◆ **CONSEGNA**: Riporta fedelmente il passo del testo sulla promozione all'estero della formazione superiore italiana che va da "Il Piano identifica" fino a "Israele e Messico." compreso.

··· TESTO DI RIFERIMENTO

E’ un Piano che abbiamo lanciato lo scorso 28 marzo, alla Farnesina, in occasione degli Stati Generale per la Promozione all’estero della formazione superiore italiana, coinvolgendo: Ministeri, università, associazioni e anche le imprese; perché crediamo che sia importante lavorare con chi dovrà un giorno assumere i giovani laureati.
Il Piano identifica le nostre priorità geografiche e stabilisce un programma di lavoro. Oltre ai Paesi del Mediterraneo e dei Balcani – che rimangono per noi sempre prioritari – i Paesi dove intendiamo svolgere nuove azioni sono: Cina, India, USA, Argentina, Etiopia, Iran, Israele e Messico.
Ogni anno individueremo dei Paesi nei quali organizzare dei Roadshow di presentazione e di promozione del sistema italiano di formazione superiore.
Per il 2017 iniziamo con la Cina e l’India. Per il 2018 punteremo invece agli Stati Uniti, partecipando alla NAFSA (Association of International Educators), la più importante fiera al mondo nel settore della formazione superiore.
Intendiamo valorizzare settori disciplinari che siano di interesse del nostro sistema delle imprese, della ricerca, dell’alta tecnologia, della creatività artistica e del design.

······
··· DATI FORNITI

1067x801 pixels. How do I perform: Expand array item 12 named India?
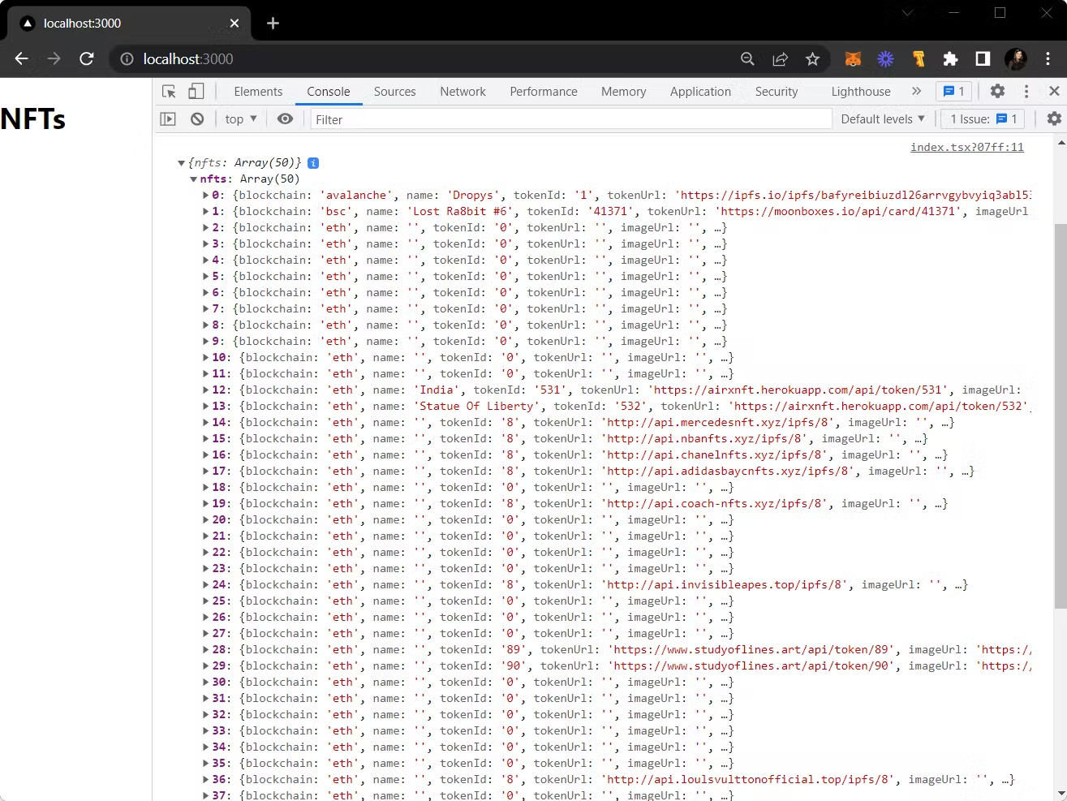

······

◆ **SPAZIO RISPOSTA**:
Il Piano identifica le nostre priorità geografiche e stabilisce un programma di lavoro. Oltre ai Paesi del Mediterraneo e dei Balcani – che rimangono per noi sempre prioritari – i Paesi dove intendiamo svolgere nuove azioni sono: Cina, India, USA, Argentina, Etiopia, Iran, Israele e Messico.